Elvis Presley, Philosopher King
April 7, 1975

Elvis Presley is a supreme figure in American life, one whose presence, no mat­ter how banal or predictable, brooks no real comparisons. He is honored equally by long­-haired rock critics, middle-aged women, the city of Memphis (they finally found some­thing to name after him: a highway), and even a president. (Nixon had Elvis over to the White House once, and made him an honorary narcotics officer.) The cultural range of his music has expanded to the point where it includes not only the hits of the day, but also patriotic recitals, pure country gospel, and really dirty blues. Elvis has emerged as a great artist, a great rocker, a great purveyor of schlock, a great heartthrob, a great bore, a great symbol of potency, a great ham, a great nice person, and, yes, a great American.

Twenty-one years ago Elvis made his first records with Sam Phillips, on the little Sun label in Memphis, a pact was signed with Col. Tom Parker, shrewd country hustler; Elvis took off for RCA Victor, New York, and Hollywood. America has not been the same since. Elvis disappeared into an oblivion of respectability and security in the ’60s, lost in interchangeable movies and dull music; he staged a remarkable comeback as that de­cade ended, and now performs as the tran­scendental Sun King that Ralph Waldo Emerson only dreamed about — and as a giant contradiction.

Elvis gives us a massive road show musi­cal of opulent American mastery; his ver­sion of the winner-take-all fantasies that have kept the world lined up outside of the theatres that show American movies ever since the movies began. And of course we respond: a self-made man is rather boring, but a self-made king is something else. Dressed in blue, red, white, ultimately gold, with a Superman cape and covered with jewels no one can be sure are fake, Elvis might epitomize the worst of our culture — he is bragging, selfish, narcissistic, conde­scending, materialistic to the point of insan­ity. But there is no need to take that seriously, no need to take anything seriously. “Aw, shucks,” says the country boy; it is all a joke to him, his distance is in his humor, and he can exit from this America un­marked, unimpressed, and uninteresting.

You can hear that distance, that refusal to really commit himself, in his worst music and in his best; if the throwaway is the source of most of what is pointless about Elvis, it is also at the heart of much of what is exciting and charismatic. It may be that he never took any of it seriously, just did his job and did it well, trying to enjoy himself and stay sane — save for those first Tennessee records, and that night, late in 1968, when his comeback was uncertain and he put a sear­ing, desperate kind of life into a few songs that cannot be found in any of his other music.

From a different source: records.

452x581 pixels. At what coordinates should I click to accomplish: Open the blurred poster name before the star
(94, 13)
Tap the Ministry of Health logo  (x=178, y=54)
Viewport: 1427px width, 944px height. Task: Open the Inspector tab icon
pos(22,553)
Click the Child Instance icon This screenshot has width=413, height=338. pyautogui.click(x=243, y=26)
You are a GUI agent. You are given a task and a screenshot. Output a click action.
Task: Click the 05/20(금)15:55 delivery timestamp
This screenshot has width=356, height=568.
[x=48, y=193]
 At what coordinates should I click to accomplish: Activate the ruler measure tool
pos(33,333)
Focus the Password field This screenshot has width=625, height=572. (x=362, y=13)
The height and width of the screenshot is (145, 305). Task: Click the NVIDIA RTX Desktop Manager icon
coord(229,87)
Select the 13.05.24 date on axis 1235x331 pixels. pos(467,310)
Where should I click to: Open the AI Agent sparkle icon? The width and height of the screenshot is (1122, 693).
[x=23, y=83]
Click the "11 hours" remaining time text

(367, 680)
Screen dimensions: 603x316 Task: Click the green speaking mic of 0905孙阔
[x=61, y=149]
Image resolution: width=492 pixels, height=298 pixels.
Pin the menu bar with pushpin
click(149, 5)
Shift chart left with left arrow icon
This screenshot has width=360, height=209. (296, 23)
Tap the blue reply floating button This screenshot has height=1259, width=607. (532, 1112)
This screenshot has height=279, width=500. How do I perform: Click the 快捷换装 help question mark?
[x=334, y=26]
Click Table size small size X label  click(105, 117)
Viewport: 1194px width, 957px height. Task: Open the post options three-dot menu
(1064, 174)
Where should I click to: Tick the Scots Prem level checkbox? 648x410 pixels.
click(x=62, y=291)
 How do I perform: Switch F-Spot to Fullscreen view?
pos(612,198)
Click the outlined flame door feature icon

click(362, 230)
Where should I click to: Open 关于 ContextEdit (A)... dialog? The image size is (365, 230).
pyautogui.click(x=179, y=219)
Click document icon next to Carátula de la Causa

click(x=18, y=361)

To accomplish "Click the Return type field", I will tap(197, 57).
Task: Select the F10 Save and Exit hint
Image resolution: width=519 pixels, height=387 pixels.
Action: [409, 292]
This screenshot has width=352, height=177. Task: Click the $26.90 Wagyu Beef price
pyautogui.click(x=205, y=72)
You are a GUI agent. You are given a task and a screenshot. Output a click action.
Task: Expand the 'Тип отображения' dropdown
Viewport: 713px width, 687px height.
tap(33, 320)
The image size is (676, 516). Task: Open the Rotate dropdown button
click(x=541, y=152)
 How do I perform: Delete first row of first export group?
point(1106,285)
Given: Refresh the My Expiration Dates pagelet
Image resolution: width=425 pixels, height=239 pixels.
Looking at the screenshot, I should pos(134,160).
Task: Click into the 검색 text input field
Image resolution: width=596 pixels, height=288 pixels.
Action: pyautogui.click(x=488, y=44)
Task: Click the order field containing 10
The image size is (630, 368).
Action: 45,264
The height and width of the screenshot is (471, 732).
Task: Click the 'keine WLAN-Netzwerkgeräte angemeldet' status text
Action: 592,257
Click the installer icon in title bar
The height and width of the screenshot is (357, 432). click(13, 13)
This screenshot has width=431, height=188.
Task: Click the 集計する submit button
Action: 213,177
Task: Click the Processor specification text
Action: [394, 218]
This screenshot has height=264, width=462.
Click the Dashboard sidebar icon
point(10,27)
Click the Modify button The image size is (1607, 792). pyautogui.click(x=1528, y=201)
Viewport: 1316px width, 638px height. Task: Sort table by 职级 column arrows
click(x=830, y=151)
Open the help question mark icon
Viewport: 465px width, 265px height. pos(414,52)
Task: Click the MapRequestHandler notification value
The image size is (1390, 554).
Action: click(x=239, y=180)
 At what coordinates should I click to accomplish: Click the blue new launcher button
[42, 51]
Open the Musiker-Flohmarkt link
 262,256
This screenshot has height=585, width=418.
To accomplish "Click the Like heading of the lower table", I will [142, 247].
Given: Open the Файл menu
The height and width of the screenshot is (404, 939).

It was a staggering moment. A Christmas TV special had been decided on; a final dispute between Col. Parker (he wanted 20 Christmas songs and a tuxedo) and producer Steve Binder (he wanted a rough, fast, sexy show) had been settled; with Elvis’s help, Binder won. So there Elvis was, standing in a studio facing TV cameras and a live audi­ence for the first time in nearly a decade, finally stepping out from behind the wall of retainers and sycophants he had paid to hide him. And everyone was watching.

Sitting on the stage in black leather, surrounded by friends and a rough little combo, the crowd buzzing, he sang and talked and joked, and all the resentments he had hidden over the years began to pour out. He had always said yes, but this time he was saying no — not without humor, but almost with a wry bit of guilt, as if he had betrayed his talent and himself. He told the audience about a time back in ’55, when cops in Florida forced him to sing without moving; the story was hilarious, but there was some­thing in his voice that made very clear how much it had hurt. He jibed at the Beatles, denying that the heroes who had replaced him had produced anything he could not match, and then he proved it.

Slow and steady, Elvis rocks into “One Night.” In Smiley Lewis’s original, it was about an orgy, called “One Night of Sin.” Elvis cleaned it up into a love story in 1958. But he is singing Lewis’s version, as he must have always wanted to. He falls in and out of the two songs, and suddenly the band rams hard at the music and Elvis lunges and eats it alive. No one has ever heard him sing like this. Shouting, crying, growling, lusting. Elvis takes his stand and the crowd takes theirs with him, cheering for what they had only hoped for. Elvis has gone beyond all their expectations, and his, and they don’t believe it. Every line is a thunderbolt. AW, YEAH! screams a pal — he has waited years for this moment, and as the song ends, Elvis floats like the master he is back into “One night, with you,” even allowing himself a little “Hot dog!” singing softly to himself.

It was the finest music of his life. If ever there was music that bleeds, this was it.

“One Night” catches a world of risk, will, passion, and natural nobility: something worth searching out within the America of mastery and easy splendor that may well be Elvis’s last word.

 

They called Elvis the Hillbilly Cat in the beginning: he came out of a stepchild culture that for all it shared with the rest of America had its own shape and integrity. It was, as southern chambers of commerce have never tired of saying, A Land of Contrasts. The fundamental contrast, of course, could not have been more obvious: black and white. Always at the root of southern fantasy, southern music, and southern politics, the black man was poised in the early ’50s for an overdue invasion of American life, in fan­tasy, music, and politics. As the north scur­ried to deal with him, the south would be pushed farther and farther into the weird­ness and madness its best artists had been trying to exorcise from the time of Poe on down. Its politics would dissolve into night­riding and hysteria: its fantasies would be dull for all their gaudy paranoia. Only the music would get away clean.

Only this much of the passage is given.